Why is it that the need to communicate an idea quickly forces storytellers — and that’s who creative ad execs are — to narrow their focus to the most primal conflicts and use the most basic emotions to get our attention? Because those primal ads work — instantly and perpetually. All storytellers should take note.

My favorite was a Doritos ad. This is the one which I believe was submitted by a non-professional as part of a contest the company sponsored. It involves a boy driving down the street, spotting a pretty girl, and crashing his car — only to have the girl come to his rescue and reveal she is just as accident-prone. It was a story told in four flashes, each labeled as a different quality of the corn chip — “spicy,” “bold,” “crunchy” — and yet in 30 seconds it told a whole story. Alpha-omega. With an opening image and final image that showed a “transformation” and a topic we all relate to: sex.

Fantastic.

My other favorite — for Chevy — was yet another Save the Cat! example, but this was more about Save the Auto Assembly Plant Robot. Here a yellow, and amazingly anthropomorphic, assembly-line automaton dreams it gets fired and sent out into the street to find work. The variations on this sad little guy trying to make his way as a fast-food speaker box and a condo open-house huckster were hilarious and very nearly poignant. Thank God it was all a dream, but when he woke up, he was back in the plant ready to go to work and give his all to make Chevy the best.
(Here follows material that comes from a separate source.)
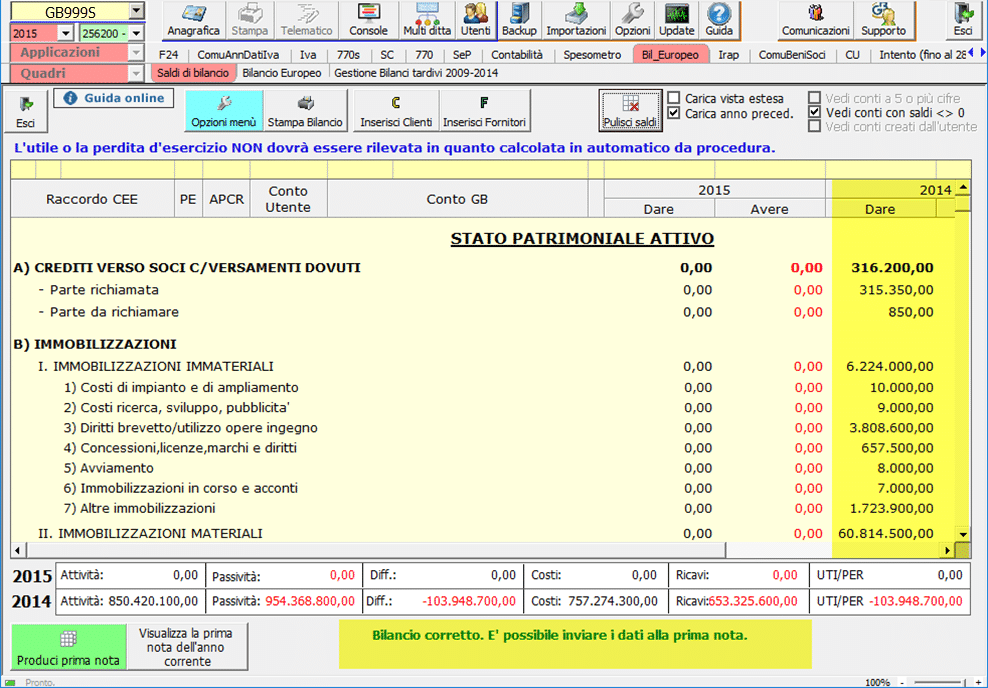
Task: Click the Pulisci saldi icon button
Action: pos(630,110)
In other fun and notable commercials, we had a lost dog on the street who gets turned into a dalmatian on a Budweiser truck, and two guys arguing over a beer by playing “Rock, Paper, Scissors” — only to have one get beaned with an actual rock. And there was a trio of pet store animals who couldn’t quite get the difference between a computer mouse and a real one.

In all of these, we are immediately thrust into a primal conflict over the most basic things: survival, sex, hunger — all things a “caveman” would understand! And so do we.
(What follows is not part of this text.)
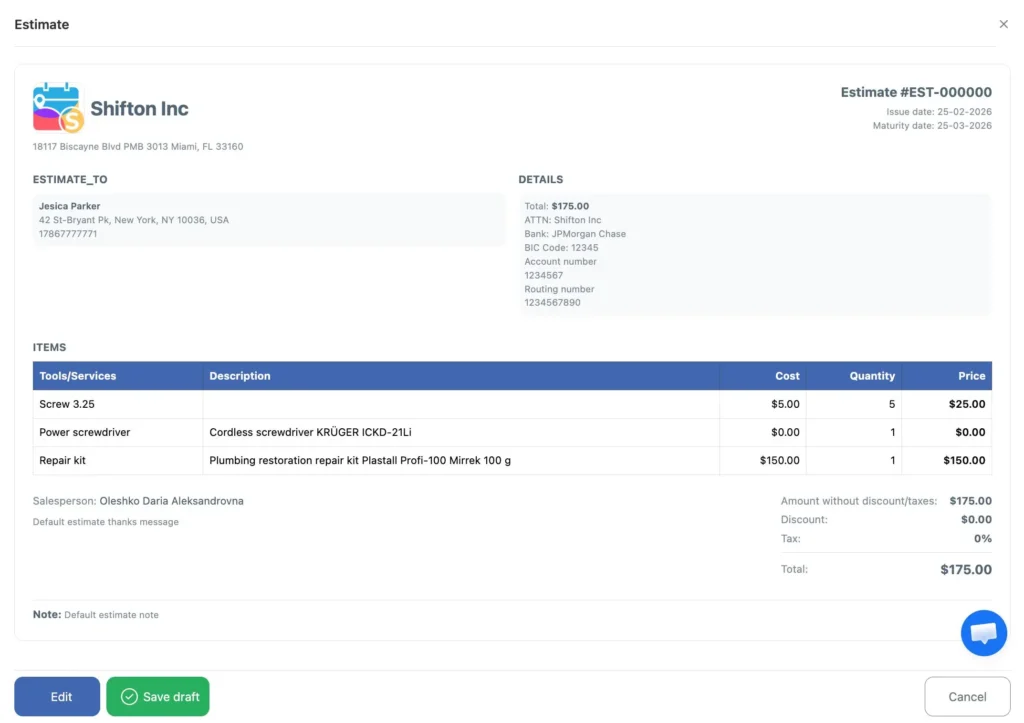
Task: Click the Description column header
Action: point(240,376)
Each ad is an amazing display of creativity.

But how does it help us screenwriters?

I think there is value in studying all storytelling. And there is great power in giving ourselves limits within which to work — like the confinement of a 30-second spot — or a 15-point structure outline called the BS2.

It also shows that creativity can be lofty and mind-blowing but communication must hit us at the most basic level to work. If we put as much thought into each of the scenes of our scripts that goes into each commercial, we’d be way ahead. And if we always remember that our job as storytellers is to grab and keep a viewer’s attention, we will begin to see that the primal forces at the core of every story we tell is the key to its success.